Given exercise: Transcribe every one of the entries below verbatim, preserving each character, number, and line break.

******

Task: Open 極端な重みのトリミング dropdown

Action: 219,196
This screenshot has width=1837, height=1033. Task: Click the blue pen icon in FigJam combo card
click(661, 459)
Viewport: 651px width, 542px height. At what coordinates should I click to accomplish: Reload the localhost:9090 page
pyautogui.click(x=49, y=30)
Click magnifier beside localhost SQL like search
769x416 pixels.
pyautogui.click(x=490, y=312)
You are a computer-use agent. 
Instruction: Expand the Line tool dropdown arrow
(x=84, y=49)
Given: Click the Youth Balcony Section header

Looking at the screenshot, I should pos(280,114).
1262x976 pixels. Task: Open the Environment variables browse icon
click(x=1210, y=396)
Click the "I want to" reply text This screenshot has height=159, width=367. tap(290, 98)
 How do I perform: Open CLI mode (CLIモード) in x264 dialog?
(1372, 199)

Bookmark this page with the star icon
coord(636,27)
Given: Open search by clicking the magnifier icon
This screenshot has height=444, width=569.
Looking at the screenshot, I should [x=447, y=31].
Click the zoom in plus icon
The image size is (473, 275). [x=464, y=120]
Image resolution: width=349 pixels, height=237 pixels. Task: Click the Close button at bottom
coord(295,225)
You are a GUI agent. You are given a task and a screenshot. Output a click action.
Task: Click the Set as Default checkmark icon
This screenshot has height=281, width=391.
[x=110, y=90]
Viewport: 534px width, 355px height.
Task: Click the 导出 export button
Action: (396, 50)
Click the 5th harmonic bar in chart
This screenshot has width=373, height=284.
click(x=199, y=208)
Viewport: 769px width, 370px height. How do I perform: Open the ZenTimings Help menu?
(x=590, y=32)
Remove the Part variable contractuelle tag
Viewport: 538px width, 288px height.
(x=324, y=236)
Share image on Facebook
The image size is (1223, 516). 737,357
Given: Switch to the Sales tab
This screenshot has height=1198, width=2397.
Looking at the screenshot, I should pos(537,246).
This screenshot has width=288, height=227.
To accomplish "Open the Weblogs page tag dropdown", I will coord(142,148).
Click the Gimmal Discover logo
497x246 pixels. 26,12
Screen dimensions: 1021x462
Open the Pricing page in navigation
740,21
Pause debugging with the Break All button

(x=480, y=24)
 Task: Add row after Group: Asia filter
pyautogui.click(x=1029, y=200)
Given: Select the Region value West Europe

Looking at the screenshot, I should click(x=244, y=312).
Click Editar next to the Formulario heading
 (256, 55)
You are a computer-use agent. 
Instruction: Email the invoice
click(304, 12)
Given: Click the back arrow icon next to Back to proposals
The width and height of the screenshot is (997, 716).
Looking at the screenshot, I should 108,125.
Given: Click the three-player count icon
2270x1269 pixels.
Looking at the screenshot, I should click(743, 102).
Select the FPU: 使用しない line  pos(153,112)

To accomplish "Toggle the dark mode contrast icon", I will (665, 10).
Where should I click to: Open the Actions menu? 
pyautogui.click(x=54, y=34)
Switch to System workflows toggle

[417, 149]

******

Written reply:
Task: Open 極端な重みのトリミング dropdown

Action: 219,196
This screenshot has width=1837, height=1033. Task: Click the blue pen icon in FigJam combo card
click(661, 459)
Viewport: 651px width, 542px height. At what coordinates should I click to accomplish: Reload the localhost:9090 page
pyautogui.click(x=49, y=30)
Click magnifier beside localhost SQL like search
769x416 pixels.
pyautogui.click(x=490, y=312)
You are a computer-use agent. 
Instruction: Expand the Line tool dropdown arrow
(x=84, y=49)
Given: Click the Youth Balcony Section header

Looking at the screenshot, I should pos(280,114).
1262x976 pixels. Task: Open the Environment variables browse icon
click(x=1210, y=396)
Click the "I want to" reply text This screenshot has height=159, width=367. tap(290, 98)
 How do I perform: Open CLI mode (CLIモード) in x264 dialog?
(1372, 199)

Bookmark this page with the star icon
coord(636,27)
Given: Open search by clicking the magnifier icon
This screenshot has height=444, width=569.
Looking at the screenshot, I should [x=447, y=31].
Click the zoom in plus icon
The image size is (473, 275). [x=464, y=120]
Image resolution: width=349 pixels, height=237 pixels. Task: Click the Close button at bottom
coord(295,225)
You are a GUI agent. You are given a task and a screenshot. Output a click action.
Task: Click the Set as Default checkmark icon
This screenshot has height=281, width=391.
[x=110, y=90]
Viewport: 534px width, 355px height.
Task: Click the 导出 export button
Action: (396, 50)
Click the 5th harmonic bar in chart
This screenshot has width=373, height=284.
click(x=199, y=208)
Viewport: 769px width, 370px height. How do I perform: Open the ZenTimings Help menu?
(x=590, y=32)
Remove the Part variable contractuelle tag
Viewport: 538px width, 288px height.
(x=324, y=236)
Share image on Facebook
The image size is (1223, 516). 737,357
Given: Switch to the Sales tab
This screenshot has height=1198, width=2397.
Looking at the screenshot, I should pos(537,246).
This screenshot has width=288, height=227.
To accomplish "Open the Weblogs page tag dropdown", I will coord(142,148).
Click the Gimmal Discover logo
497x246 pixels. 26,12
Screen dimensions: 1021x462
Open the Pricing page in navigation
740,21
Pause debugging with the Break All button

(x=480, y=24)
 Task: Add row after Group: Asia filter
pyautogui.click(x=1029, y=200)
Given: Select the Region value West Europe

Looking at the screenshot, I should click(x=244, y=312).
Click Editar next to the Formulario heading
 (256, 55)
You are a computer-use agent. 
Instruction: Email the invoice
click(304, 12)
Given: Click the back arrow icon next to Back to proposals
The width and height of the screenshot is (997, 716).
Looking at the screenshot, I should 108,125.
Given: Click the three-player count icon
2270x1269 pixels.
Looking at the screenshot, I should click(743, 102).
Select the FPU: 使用しない line  pos(153,112)

To accomplish "Toggle the dark mode contrast icon", I will (665, 10).
Where should I click to: Open the Actions menu? 
pyautogui.click(x=54, y=34)
Switch to System workflows toggle

[417, 149]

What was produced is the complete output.